Karmic Balance for the Ears

Two perfectly offsetting music-listening phenomena today.

Tried two albums from the archives for my pre-coffee floor workout and they were both stinkers (admittedly from the must-listen-to-more shelves), which half-wrecked the workout.

The reverse energy came from listening in the car.

Reina del Cid’s Rerun City (self-released) charmed me the first time through but the second listen convinced me there’s only a couple ordinary tracks on it and that “Let’s Begin” is a tender masterwork. Albums released in December get lost but I’m going to write a plug for her show on Feb. 24 at Atwood’s. Boston locals should go.

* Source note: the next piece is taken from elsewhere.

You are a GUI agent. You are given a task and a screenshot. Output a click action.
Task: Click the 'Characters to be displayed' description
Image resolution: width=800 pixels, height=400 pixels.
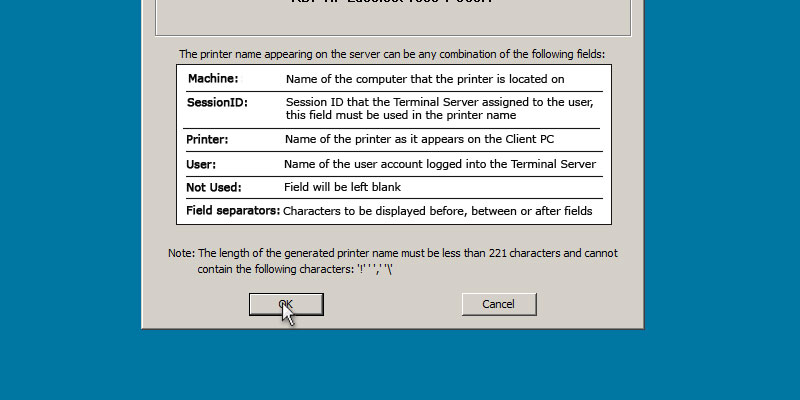click(438, 211)
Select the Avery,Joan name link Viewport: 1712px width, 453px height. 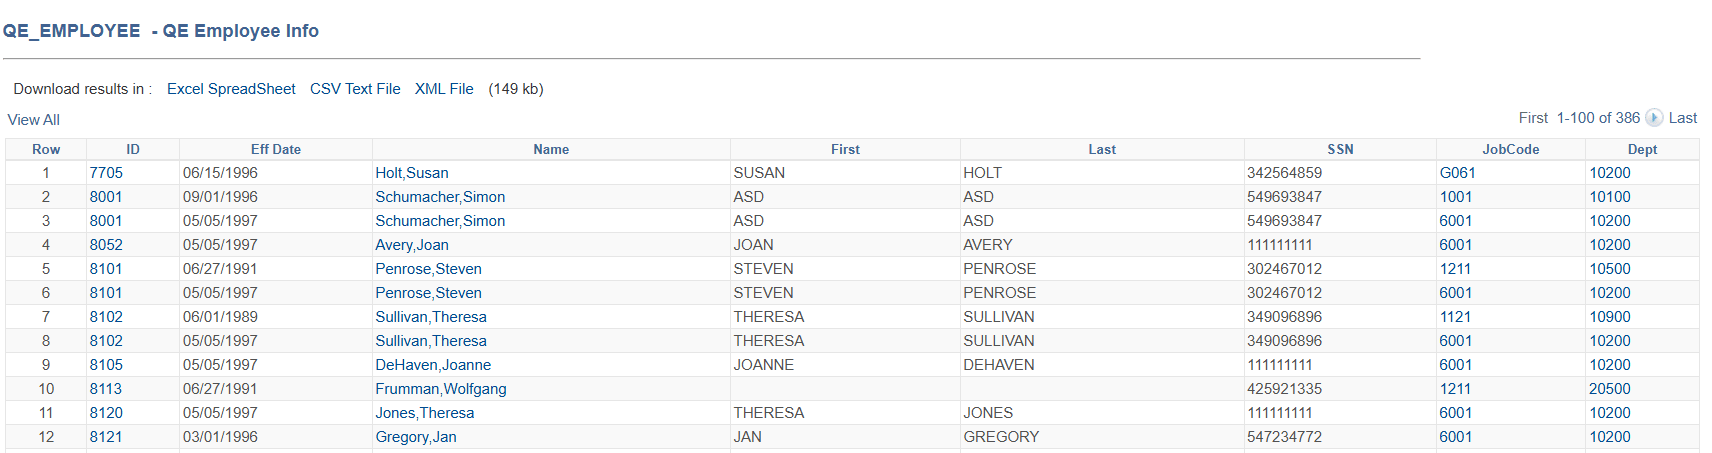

I had all these objections to 20 Years in a Montana Missile Silo (Cherry Red) by Pere Ubu the first time I heard it. Songs too short. David Thomas is going through the motions. I could hear the arty punk but not the party punk. This time through, all that just vanished. Strong Top 20 candidate and will be on the year-end discs.

The Soundtrack That Was Supposed To Have Sustained Me in NYC

  1. Laurie Anderson and Kronos Quartet, Landfall (Nonesuch — coming out Feb. 16)
  2. Courtney Barnett/Kurt Vile, Lotta Sea Lice (Matador, etc.)
  3. Kit Downes, Obsidian (ECM — coming out January 19)
  4. Vijay Iyer Sextet, Far From Over (ECM) — which I didn’t put on my Top Jazz lists only because I figured everybody else would.
  5. Jaguares, [45] (BIKO/EMI, 2008) — these guys gave one of the most overwhelming shows D & I ever saw (saying something), and I happened to find out we did not have this, their last record to date.
  6. Khruangbin, Con Todo El Mundo (Night Time Stories). Poised, transcendent peace centered on voices.
  7. Populous, Night Safari (Bad Panda). See the Dean’s comments.
  8.  Steven Wilson, To The Bone (Caroline). Porcupine Tree guy mixes pop and progressive brilliantly. Prize winner in UK, strong cult figure in US. Hey, he had me with a song called “People Who Eat Darkness,” after the unbeatable, nonfiction murder mystery set in Japan.


End of an Era for Cuneiform

One of my all-time favorite labels.  Intelligent, experimental, all high-quality even on the rare occasion the music wasn’t my thing. Thanks to all — esp. ace publicist Joyce — for generous promotional material and enlightening sounds for many years.